EXTRACTED ENTRIES ->
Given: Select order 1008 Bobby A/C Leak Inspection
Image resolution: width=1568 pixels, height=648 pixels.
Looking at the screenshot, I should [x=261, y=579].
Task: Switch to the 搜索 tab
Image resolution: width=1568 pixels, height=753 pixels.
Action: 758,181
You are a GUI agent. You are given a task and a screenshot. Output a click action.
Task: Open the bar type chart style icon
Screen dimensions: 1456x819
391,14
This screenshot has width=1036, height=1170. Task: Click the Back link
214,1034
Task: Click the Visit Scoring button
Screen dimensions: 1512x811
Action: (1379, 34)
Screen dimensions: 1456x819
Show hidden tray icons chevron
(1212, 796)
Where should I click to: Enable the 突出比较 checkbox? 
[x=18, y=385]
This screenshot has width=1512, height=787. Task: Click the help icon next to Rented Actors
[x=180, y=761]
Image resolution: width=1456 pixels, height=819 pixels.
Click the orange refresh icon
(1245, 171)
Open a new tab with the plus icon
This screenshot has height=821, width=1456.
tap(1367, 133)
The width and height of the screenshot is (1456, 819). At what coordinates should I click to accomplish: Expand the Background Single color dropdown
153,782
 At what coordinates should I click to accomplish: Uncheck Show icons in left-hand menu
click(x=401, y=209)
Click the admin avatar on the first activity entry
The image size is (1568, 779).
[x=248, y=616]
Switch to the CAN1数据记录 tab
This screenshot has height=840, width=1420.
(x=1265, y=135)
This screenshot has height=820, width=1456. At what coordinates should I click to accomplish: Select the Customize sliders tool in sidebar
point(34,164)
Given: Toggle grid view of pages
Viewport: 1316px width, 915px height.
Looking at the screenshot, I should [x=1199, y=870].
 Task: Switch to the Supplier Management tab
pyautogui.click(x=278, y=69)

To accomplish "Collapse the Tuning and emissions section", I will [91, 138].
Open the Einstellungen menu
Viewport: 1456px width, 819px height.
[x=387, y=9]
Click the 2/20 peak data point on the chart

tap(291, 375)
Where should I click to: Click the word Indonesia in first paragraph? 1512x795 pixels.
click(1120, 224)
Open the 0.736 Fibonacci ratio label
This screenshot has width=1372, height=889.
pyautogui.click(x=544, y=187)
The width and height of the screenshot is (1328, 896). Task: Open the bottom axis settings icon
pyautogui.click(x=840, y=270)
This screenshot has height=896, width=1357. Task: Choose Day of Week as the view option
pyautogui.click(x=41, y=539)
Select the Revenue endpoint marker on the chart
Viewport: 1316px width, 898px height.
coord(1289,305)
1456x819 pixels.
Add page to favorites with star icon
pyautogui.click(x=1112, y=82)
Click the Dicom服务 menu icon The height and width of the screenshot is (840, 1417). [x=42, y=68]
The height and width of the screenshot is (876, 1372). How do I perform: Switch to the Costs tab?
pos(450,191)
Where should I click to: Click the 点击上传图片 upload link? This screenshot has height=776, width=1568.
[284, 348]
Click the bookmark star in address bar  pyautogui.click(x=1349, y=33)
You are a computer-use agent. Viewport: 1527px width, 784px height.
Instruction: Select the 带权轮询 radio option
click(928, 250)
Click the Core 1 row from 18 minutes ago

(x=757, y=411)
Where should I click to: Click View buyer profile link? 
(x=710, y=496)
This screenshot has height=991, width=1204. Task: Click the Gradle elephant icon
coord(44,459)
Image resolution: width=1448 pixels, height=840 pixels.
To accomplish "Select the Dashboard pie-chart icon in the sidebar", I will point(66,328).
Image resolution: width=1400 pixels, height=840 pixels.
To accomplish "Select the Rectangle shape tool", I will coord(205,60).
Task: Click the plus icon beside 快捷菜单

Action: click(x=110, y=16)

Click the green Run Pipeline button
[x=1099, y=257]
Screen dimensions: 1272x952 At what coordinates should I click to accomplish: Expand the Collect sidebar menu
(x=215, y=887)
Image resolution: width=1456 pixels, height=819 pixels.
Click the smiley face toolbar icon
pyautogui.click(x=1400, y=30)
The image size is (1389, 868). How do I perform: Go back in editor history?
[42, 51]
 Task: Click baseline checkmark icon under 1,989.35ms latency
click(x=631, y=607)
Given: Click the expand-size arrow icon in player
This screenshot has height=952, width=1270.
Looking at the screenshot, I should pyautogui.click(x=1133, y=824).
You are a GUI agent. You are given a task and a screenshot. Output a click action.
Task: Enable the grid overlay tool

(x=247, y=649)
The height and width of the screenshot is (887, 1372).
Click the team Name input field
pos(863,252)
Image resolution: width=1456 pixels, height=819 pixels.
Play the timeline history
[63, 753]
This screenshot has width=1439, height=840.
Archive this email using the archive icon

WHAT IS BEING ASKED ->
Please reproduce exactly the lines in the listing above from the one containing "Task: Switch to the Supplier Management tab" through the one containing "Image resolution: width=1448", both included, and nothing more.

EXPECTED OUTPUT ->
 Task: Switch to the Supplier Management tab
pyautogui.click(x=278, y=69)

To accomplish "Collapse the Tuning and emissions section", I will [91, 138].
Open the Einstellungen menu
Viewport: 1456px width, 819px height.
[x=387, y=9]
Click the 2/20 peak data point on the chart

tap(291, 375)
Where should I click to: Click the word Indonesia in first paragraph? 1512x795 pixels.
click(1120, 224)
Open the 0.736 Fibonacci ratio label
This screenshot has width=1372, height=889.
pyautogui.click(x=544, y=187)
The width and height of the screenshot is (1328, 896). Task: Open the bottom axis settings icon
pyautogui.click(x=840, y=270)
This screenshot has height=896, width=1357. Task: Choose Day of Week as the view option
pyautogui.click(x=41, y=539)
Select the Revenue endpoint marker on the chart
Viewport: 1316px width, 898px height.
coord(1289,305)
1456x819 pixels.
Add page to favorites with star icon
pyautogui.click(x=1112, y=82)
Click the Dicom服务 menu icon The height and width of the screenshot is (840, 1417). [x=42, y=68]
The height and width of the screenshot is (876, 1372). How do I perform: Switch to the Costs tab?
pos(450,191)
Where should I click to: Click the 点击上传图片 upload link? This screenshot has height=776, width=1568.
[284, 348]
Click the bookmark star in address bar  pyautogui.click(x=1349, y=33)
You are a computer-use agent. Viewport: 1527px width, 784px height.
Instruction: Select the 带权轮询 radio option
click(928, 250)
Click the Core 1 row from 18 minutes ago

(x=757, y=411)
Where should I click to: Click View buyer profile link? 
(x=710, y=496)
This screenshot has height=991, width=1204. Task: Click the Gradle elephant icon
coord(44,459)
Image resolution: width=1448 pixels, height=840 pixels.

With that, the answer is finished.